El estrés intenso, frecuente o duradero tiene efectos negativos sobre el bienestar del perro y la calidad del vínculo entre este y las personas. Las estrategias para reducir el estrés pueden agruparse en dos categorías: estrategias “específicas” que tienen como objetivo reducir la respuesta de estrés frente a un estímulo concreto y que incluyen sobre todo técnicas de modificación de conducta, y estrategias “generales” que tienen como objetivo reducir la tendencia del animal a estresarse. Estas estrategias “generales” incluyen el uso de psicofármacos, nutracéuticos y suplementos dietéticos; las técnicas de enriquecimiento ambiental; la interacción con personas conocidas; las medidas para aumentar la calidad del sueño, y el uso de probióticos. El objetivo de este artículo es discutir el uso de las principales estrategias “generales” de reducción del estrés excluyendo los psicofármacos. Los nutracéuticos, los suplementos dietéticos y las feromonas pueden ser útiles para reducir el estrés, especialmente cuando este no es muy intenso y se utilizan junto con otras estrategias. Hay varias formas de enriquecimiento ambiental -incluyendo los estímulos olfativos y los masticables- que reducen el estrés. La interacción con personas conocidas reduce de manera muy pronunciada el estrés, aunque la magnitud de este efecto depende de varios factores. Existe una relación muy estrecha entre el sueño y estrés, y los entornos que promueven un sueño de calidad reducen el estrés. La evidencia disponible indica que los probióticos pueden ser una herramienta muy útil para reducir el estrés y mejorar el bienestar del perro.

Introducción

El estrés se define como una respuesta frente a una situación de amenaza real o percibida. La respuesta de estrés es absolutamente necesaria para la supervivencia. No obstante, las situaciones estresantes que sobrepasan la capacidad de adaptación del organismo y causan una respuesta muy intensa, duradera o repetida tienen efectos negativos sobre el estado físico y mental del animal.

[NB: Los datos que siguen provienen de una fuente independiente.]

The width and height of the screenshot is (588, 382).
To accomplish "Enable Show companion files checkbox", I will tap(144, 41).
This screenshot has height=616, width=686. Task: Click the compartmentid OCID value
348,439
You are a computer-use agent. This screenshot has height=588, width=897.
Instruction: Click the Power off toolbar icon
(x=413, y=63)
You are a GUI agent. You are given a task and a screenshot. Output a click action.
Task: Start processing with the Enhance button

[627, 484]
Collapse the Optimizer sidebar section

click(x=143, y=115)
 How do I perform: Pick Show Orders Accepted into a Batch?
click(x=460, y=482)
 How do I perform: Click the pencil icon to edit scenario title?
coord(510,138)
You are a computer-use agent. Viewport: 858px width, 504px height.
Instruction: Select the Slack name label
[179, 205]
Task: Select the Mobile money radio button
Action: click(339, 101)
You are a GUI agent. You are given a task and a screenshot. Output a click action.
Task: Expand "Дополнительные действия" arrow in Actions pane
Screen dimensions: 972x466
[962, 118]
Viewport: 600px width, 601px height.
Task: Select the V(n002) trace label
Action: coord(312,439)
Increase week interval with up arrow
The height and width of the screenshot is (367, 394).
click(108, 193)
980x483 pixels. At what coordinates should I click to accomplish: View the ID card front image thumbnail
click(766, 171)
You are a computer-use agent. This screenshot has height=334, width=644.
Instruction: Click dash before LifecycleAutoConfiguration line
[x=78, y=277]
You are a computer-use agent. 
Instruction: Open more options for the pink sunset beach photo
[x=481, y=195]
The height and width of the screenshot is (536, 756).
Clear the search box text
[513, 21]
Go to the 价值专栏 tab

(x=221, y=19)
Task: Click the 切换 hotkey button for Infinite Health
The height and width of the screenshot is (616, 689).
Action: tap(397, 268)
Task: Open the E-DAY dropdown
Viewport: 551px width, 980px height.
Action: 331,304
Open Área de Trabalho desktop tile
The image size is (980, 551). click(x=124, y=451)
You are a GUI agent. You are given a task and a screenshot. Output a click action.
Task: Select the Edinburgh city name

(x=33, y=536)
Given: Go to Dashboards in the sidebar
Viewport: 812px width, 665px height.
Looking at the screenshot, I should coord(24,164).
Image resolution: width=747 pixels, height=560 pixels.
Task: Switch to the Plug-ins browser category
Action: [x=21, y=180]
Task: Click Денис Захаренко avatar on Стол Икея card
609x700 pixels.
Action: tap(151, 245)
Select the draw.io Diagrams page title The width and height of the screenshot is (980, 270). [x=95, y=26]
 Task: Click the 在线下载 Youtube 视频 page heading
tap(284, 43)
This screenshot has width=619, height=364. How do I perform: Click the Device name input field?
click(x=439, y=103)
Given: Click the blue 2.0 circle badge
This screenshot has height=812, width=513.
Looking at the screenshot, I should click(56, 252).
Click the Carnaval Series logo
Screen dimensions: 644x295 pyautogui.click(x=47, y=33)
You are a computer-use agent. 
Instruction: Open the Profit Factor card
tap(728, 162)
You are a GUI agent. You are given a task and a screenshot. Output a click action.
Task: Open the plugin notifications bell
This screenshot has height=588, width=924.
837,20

La respuesta de estrés incluye cambios fisiológicos, comportamentales, cognitivos y afectivos. Los principales cambios fisiológicos son la activación del sistema nervioso autónomo simpático -con la consiguiente liberación de epinefrina y norepinefrina- y la activación del eje hipotálamo-hipófisis-adrenales, que resulta en un aumento de la síntesis y liberación de glucocorticoides. Cuando la respuesta de estrés es muy intensa, duradera o repetida, estos cambios fisiológicos pueden favorecer el desarrollo de varias patologías. Esta situación se conoce como estado prepatológico, en referencia al hecho de que un estrés excesivo supone un factor de riesgo para la salud del animal.

Por otra parte, muchos de los cambios comportamentales asociados al estrés resultan problemáticos porque tienen efectos negativos sobre el bienestar del perro o la calidad del vínculo entre este y las personas con las que convive. Los cambios cognitivos causados por una respuesta de estrés intensa incluyen, entre otras muchas cosas, una disminución de la capacidad de aprendizaje, especialmente cuando se trata de formas complejas de aprendizaje. Finalmente, una respuesta de estrés intensa, duradera o muy frecuente se asocia a un estado emocional con valencia negativa, es decir, a un estado de sufrimiento.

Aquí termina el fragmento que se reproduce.